WORK TO BE COMPLETED.
Exactly the lines below starting at the line with "Viewport: 898px width, 344px" and ending at the line with "This screenshot has height=419, width=670." are wanted, with both ends included. Leave out the pictures and add no other lines.

(Stored data)
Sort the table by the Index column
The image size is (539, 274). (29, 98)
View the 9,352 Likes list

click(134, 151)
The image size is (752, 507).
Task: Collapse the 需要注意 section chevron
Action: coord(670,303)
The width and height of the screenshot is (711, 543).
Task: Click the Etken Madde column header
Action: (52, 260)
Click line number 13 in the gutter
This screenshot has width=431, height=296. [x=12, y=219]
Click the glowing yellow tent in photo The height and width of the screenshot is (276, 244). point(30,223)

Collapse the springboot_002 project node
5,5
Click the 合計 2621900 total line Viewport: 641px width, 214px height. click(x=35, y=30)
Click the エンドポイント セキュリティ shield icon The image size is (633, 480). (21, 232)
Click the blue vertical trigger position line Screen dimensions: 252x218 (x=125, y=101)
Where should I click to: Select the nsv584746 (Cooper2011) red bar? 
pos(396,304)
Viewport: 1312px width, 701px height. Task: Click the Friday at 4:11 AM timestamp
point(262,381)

...

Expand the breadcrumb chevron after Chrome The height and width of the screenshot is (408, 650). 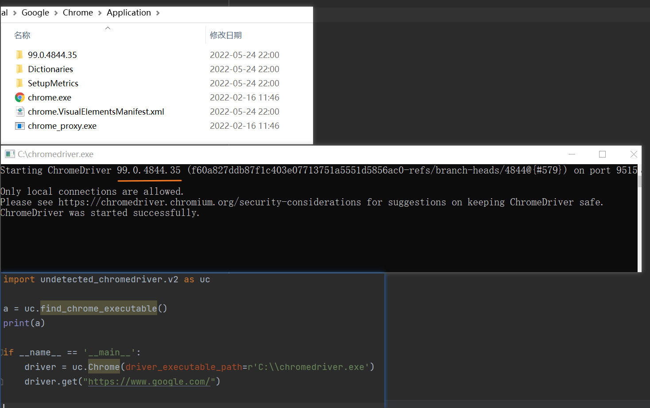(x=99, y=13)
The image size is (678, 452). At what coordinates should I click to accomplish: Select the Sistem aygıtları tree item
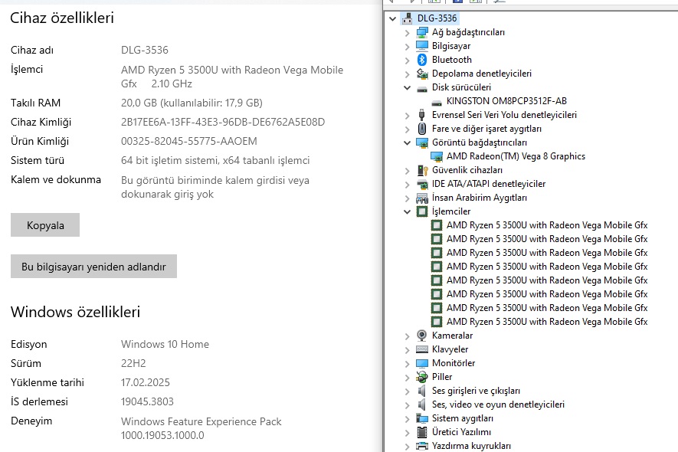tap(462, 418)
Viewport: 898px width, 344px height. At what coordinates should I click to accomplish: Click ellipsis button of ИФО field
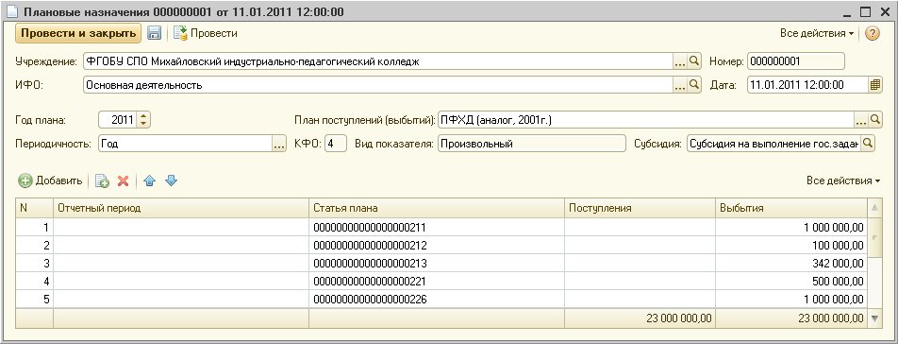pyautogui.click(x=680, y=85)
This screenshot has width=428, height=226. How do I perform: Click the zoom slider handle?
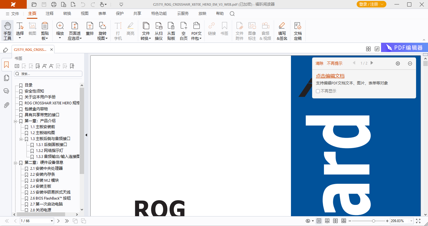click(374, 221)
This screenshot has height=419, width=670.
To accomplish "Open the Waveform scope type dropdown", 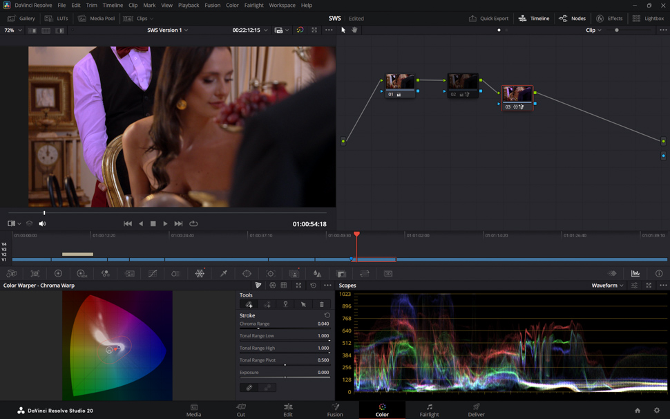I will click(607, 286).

RESULT.
Viewport: 898px width, 344px height. At what coordinates should I click to accomplish: Click ellipsis button of ИФО field
pyautogui.click(x=680, y=85)
This screenshot has width=428, height=226. How do I perform: Click the zoom slider handle?
click(374, 221)
This screenshot has height=419, width=670.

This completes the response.